The communities along the North Carolina coast are among the prettiest places in the state, but their seaside serenity comes with great risk. As climate change brings higher seas and churns up fiercer and more frequent storms, its impacts on the coastal real estate market and on housing practices are leaving some residents on shaky footing.
Of the five coastal communities most frequently hit by hurricanes between 1960 and 2008, three were North Carolina counties: Carteret, Dare, and Hyde. Over the last decade, Hurricanes Matthew, Irene, Florence, and Dorian have all struck one or more of them. And in a 2019 report, the National Oceanic and Atmospheric Administration said that North Carolina cities such as Wilmington and towns like Beaufort and Duck could expect two- to threefold increases in tidal flooding within the next 10 years.
“As sea levels rise in response to climate change, the high-tide line moves farther inland and increases the risk of direct inundation of coastal properties and the risk of flooding from storm events,” explains Rob Moore, a senior policy analyst at NRDC. This is especially concerning for Outer Banks towns like Duck, which sits on an already very narrow strip of land between Currituck Sound and the Atlantic Ocean.
Despite the foreboding forecasts, housing growth rates in coastal states are rising faster in 10-year flood risk zones than in areas farther inland. The number of people buying beach homes in the Tar Heel State increased 114 percent between 1960 and 2010. And over the last decade, North Carolina has allowed more than 9,000 houses to be built within high-risk zones. (New Jersey and Florida have done the same.)
The potential for property damage, however, is just the start of how climate change is upending coastal housing markets and affecting residents along the coast.
In research published this past June in the journal Climatic Change, Jesse M. Keenan, an associate professor of real estate at the Tulane University School of Architecture in New Orleans, coined the term underwaterwriting. It refers to the ways environmental exposure and climate change impacts influence people’s participation in mortgage markets.
To purchase a home, a typical buyer puts down 10 percent to 20 percent of the house’s cost and then asks a bank for a loan for the rest under a mortgage agreement. According to Keenan, a growing number of banks these days require buyers in coastal communities to make larger down payments—as high as 40 percent. The banks will often then sell those high-risk loans to government-sponsored organizations like Fannie Mae and Freddie Mac.

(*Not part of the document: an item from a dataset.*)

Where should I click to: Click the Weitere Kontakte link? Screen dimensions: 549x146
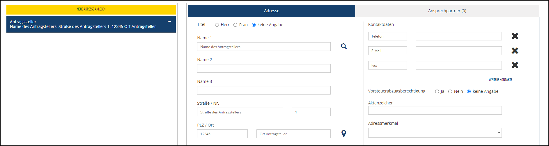(500, 80)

”The growth of first mortgages that have a down payment higher than 20 percent is the fastest-growing segment of the mortgage market in sea level rise zones,” Keenan says. And when the government begins backing these loans via Freddie Mac and Fannie Mae, “U.S. taxpayers end up subsidizing the risk, which is a moral hazard because people continue borrowing money and investing in high-risk areas.”
In low-income neighborhoods, older homes and trailers are the most susceptible to flooding, because they tend to predate the adoption of more protective building codes or have not been elevated on pilings. And that high risk can also mean steeper mortgage requirements, such as paying a bigger down payment or purchasing flood insurance. This trend can result in depressed property values and eventually displace all but the most affluent homeowners.
Say a house is listed for $100,000 and the bank requires a 40 percent ($40,000) down payment, but the buyer has only $30,000. The seller may have to lower the home’s price to complete the transaction. This scenario, says Moore, might not only reduce the seller’s ability to purchase their next home but also lower the real estate values of other homes nearby.